Makki claimed the JuD, accused by India of masterminding the 2008 Mumbai terror attacks, was an "NGO and a civil society organisation" engaged in relief work like providing aid to victims of the floods that have devastated Sindh province.
"There are no restrictions on us." "Authorities found no evidence of JuD being involved in terrorism or anti-state activities," he told reporters during an interaction at the press club in Islamabad.
He contended that only some government leaders and officials, who "were close to the UN or under international pressure," were imposing restrictions on the JuD.
"The Muslims of Pakistan are backing the JuD and they are not influenced by such issues."
The UN Security Council had declared the JuD a front for the banned Lashkar-e-Tayiba in the wake of the Mumbai attacks that killed 166 people.
Pakistani authorities briefly imposed restrictions on the JuD's activities following pressure from the UN and the US and its top leaders like the outfit's chief Hafiz Muhammed Saeed and Makki were detained for a few months.
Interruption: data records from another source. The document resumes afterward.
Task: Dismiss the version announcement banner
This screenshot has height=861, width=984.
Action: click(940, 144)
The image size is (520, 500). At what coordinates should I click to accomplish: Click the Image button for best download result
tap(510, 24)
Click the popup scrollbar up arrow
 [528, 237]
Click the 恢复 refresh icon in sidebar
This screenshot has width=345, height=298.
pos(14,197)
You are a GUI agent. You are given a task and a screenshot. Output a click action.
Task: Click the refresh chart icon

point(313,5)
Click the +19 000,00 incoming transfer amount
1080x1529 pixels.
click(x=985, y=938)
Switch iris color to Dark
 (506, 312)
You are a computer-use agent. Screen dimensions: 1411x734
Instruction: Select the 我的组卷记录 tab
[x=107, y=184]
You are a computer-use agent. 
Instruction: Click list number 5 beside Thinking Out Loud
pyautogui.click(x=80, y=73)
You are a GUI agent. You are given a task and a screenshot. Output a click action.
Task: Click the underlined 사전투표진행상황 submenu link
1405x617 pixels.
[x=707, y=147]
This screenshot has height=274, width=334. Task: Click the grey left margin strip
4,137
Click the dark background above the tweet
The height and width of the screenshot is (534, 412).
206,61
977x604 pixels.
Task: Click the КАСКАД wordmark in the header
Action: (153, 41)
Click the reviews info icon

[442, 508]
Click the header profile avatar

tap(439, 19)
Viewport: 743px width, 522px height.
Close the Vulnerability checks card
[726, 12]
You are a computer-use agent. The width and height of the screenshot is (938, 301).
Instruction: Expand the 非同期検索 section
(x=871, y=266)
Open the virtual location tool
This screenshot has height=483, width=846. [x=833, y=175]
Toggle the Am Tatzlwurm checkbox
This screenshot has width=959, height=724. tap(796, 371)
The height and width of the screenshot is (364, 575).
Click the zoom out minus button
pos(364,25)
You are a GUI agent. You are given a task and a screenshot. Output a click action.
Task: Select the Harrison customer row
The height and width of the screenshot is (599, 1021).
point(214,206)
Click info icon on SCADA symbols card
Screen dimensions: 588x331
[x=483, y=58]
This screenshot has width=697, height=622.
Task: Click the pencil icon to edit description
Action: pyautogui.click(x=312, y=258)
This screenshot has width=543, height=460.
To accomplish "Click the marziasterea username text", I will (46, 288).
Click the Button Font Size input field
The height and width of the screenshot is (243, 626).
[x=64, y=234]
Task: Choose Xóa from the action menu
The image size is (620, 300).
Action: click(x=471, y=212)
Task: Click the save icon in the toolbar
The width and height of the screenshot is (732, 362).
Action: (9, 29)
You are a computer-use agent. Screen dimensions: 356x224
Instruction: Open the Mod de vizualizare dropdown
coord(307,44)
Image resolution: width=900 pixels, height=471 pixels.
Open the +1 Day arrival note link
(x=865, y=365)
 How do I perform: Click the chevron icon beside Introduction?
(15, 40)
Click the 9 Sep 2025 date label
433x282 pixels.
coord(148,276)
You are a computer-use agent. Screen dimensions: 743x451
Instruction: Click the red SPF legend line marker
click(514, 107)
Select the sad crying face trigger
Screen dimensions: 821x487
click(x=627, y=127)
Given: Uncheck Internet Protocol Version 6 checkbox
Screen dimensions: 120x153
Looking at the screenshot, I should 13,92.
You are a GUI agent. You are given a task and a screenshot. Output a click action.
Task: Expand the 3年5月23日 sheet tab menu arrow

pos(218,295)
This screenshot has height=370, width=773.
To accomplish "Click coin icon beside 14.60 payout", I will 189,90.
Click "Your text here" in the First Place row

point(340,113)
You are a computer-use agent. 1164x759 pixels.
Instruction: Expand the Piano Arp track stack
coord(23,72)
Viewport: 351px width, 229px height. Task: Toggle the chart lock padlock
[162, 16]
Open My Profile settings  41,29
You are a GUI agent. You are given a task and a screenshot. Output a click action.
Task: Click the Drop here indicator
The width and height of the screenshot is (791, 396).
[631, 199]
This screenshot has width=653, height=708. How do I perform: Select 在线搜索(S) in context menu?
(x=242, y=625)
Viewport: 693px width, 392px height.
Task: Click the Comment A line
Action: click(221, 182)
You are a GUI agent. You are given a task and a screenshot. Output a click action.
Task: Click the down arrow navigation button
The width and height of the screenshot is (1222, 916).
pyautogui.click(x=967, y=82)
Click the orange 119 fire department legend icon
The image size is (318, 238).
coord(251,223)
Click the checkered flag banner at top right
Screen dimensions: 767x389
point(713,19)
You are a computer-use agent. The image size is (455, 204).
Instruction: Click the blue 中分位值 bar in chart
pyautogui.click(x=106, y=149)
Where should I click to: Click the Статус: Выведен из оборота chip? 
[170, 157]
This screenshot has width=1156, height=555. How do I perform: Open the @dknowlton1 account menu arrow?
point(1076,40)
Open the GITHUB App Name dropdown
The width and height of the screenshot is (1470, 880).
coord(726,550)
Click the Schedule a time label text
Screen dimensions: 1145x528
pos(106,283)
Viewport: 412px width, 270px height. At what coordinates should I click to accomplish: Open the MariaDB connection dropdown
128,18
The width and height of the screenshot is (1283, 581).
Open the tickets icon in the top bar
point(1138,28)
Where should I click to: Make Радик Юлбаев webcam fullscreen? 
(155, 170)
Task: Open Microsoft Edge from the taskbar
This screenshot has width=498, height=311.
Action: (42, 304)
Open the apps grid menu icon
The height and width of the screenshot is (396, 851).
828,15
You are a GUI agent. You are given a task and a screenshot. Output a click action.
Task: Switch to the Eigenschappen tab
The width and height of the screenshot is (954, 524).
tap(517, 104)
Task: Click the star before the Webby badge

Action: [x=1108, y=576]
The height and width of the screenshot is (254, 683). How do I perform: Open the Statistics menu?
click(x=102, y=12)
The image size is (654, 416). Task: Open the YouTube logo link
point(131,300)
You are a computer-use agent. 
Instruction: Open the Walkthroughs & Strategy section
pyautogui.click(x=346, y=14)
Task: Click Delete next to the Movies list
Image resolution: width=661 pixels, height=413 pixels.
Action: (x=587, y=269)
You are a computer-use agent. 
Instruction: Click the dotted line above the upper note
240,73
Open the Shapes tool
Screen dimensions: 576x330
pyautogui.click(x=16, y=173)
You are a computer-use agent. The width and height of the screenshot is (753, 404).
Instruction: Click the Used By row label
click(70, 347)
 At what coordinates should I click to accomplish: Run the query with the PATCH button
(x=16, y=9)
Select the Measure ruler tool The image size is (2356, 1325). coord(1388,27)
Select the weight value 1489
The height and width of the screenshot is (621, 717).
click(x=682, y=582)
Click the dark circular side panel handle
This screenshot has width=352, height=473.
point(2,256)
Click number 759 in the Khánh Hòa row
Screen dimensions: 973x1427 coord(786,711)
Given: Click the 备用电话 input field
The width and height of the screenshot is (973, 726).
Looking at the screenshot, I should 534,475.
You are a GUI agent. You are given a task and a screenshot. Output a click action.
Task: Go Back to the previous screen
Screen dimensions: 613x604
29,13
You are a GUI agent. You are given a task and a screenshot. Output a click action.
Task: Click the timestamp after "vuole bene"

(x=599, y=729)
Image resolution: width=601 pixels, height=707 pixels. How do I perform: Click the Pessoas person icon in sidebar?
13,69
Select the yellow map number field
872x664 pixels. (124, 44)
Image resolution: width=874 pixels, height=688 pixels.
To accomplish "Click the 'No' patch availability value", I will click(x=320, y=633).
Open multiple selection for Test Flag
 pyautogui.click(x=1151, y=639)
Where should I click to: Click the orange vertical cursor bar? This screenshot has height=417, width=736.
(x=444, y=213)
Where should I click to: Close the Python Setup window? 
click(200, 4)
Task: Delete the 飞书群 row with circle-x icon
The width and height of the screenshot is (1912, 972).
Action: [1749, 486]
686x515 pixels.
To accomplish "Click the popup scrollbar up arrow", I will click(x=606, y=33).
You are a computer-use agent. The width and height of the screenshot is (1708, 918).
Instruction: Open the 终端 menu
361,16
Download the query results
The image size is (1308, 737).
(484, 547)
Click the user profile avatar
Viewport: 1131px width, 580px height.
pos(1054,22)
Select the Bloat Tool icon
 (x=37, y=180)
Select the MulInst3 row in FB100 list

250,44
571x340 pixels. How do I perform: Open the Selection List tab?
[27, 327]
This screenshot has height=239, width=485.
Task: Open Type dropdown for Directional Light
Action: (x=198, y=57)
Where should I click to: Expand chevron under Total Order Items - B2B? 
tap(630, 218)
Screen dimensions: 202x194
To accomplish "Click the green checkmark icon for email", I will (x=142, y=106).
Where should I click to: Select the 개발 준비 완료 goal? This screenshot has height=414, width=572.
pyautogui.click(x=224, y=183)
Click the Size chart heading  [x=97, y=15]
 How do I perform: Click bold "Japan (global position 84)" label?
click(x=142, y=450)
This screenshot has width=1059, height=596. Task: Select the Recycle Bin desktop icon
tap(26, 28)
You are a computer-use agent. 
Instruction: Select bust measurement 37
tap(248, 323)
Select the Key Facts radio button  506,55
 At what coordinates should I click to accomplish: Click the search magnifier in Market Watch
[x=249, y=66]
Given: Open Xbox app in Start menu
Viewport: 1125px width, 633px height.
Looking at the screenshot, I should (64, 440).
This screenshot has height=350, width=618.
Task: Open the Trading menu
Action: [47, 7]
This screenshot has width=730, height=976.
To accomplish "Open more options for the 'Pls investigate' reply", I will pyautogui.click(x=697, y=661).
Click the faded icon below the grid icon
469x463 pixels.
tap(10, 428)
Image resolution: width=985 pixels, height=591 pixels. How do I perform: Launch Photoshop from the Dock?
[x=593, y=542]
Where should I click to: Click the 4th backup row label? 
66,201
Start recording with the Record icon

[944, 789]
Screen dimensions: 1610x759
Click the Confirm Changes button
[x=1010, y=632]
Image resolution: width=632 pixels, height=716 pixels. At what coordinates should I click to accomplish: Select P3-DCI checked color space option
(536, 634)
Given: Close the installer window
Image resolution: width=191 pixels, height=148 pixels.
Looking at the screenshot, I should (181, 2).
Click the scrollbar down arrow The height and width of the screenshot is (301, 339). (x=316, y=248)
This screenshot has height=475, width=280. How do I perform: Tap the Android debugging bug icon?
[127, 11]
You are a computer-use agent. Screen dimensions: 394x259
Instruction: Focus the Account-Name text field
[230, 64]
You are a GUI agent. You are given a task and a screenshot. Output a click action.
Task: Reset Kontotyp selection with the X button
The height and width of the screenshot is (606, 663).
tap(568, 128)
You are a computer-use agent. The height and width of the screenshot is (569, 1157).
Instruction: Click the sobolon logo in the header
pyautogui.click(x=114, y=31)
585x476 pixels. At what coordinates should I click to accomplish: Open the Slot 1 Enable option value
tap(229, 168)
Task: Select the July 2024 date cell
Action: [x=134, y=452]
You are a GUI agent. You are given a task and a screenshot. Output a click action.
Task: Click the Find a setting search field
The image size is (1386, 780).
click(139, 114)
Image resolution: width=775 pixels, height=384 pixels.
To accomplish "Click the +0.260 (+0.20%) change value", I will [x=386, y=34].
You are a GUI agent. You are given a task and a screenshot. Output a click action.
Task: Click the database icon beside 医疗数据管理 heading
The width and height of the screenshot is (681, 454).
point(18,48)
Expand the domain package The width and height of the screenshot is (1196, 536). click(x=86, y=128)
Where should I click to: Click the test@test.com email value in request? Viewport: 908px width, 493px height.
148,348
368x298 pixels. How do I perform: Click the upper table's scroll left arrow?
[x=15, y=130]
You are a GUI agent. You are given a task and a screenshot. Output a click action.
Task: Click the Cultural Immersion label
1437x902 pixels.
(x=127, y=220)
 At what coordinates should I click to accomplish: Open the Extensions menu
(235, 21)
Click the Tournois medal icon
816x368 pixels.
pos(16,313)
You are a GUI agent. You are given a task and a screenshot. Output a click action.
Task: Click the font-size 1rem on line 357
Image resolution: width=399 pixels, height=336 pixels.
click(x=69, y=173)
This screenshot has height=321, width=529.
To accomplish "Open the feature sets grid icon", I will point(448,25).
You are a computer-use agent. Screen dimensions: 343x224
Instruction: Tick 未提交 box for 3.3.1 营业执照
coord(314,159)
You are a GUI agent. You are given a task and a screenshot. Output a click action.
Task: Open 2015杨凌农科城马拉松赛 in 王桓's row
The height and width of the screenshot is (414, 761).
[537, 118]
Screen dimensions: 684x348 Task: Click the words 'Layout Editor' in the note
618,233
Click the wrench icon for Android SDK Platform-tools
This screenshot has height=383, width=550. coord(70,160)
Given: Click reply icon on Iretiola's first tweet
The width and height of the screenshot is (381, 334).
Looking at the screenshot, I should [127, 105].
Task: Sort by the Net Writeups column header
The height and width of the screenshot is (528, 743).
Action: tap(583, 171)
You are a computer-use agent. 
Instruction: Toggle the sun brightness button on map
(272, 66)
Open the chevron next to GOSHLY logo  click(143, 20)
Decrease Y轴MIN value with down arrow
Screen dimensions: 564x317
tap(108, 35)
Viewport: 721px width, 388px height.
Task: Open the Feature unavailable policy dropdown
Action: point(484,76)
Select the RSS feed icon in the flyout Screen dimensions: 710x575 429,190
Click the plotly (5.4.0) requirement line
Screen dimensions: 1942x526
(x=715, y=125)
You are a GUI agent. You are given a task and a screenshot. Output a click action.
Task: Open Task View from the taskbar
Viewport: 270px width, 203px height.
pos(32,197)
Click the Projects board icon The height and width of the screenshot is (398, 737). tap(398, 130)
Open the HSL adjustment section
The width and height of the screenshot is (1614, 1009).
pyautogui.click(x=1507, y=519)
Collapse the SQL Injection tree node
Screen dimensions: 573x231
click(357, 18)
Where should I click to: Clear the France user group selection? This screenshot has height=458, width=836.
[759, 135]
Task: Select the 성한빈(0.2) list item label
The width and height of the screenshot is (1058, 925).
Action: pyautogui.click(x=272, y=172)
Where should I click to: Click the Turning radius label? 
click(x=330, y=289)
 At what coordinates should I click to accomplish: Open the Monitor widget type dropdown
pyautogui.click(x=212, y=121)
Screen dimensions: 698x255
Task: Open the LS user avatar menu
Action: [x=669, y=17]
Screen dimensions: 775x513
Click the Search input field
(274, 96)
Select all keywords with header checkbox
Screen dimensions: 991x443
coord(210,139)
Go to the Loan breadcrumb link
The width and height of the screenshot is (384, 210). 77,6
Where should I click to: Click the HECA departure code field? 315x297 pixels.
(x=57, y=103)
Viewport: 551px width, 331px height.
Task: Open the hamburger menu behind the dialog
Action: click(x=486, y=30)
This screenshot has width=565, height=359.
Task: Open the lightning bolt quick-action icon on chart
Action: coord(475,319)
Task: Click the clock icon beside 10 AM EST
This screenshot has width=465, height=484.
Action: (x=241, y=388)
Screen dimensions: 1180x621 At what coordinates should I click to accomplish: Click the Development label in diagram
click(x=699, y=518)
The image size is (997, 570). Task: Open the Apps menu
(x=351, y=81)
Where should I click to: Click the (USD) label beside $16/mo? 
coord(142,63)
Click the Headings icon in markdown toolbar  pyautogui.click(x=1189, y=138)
However, the Pakistani authorities did not issue any formal notification banning the JuD. Makki outlined the steps taken by his organisation to provide relief in flood-hit areas of Sindh, where over 300 people have been killed and more than six million affected by the deluge.
He claimed that a large number of Hindus had also been provided aid and shelter in JuD-run camps. However, reports from the flood-hit areas have said Hindus and Dalits were discriminated against in the provision of relief, especially at camps run by hardline groups like the JuD.
Asked if authorities were thwarting the JuD's relief work in Sindh, Makki shot back: "They have to first reach there (flooded areas) to create hurdles."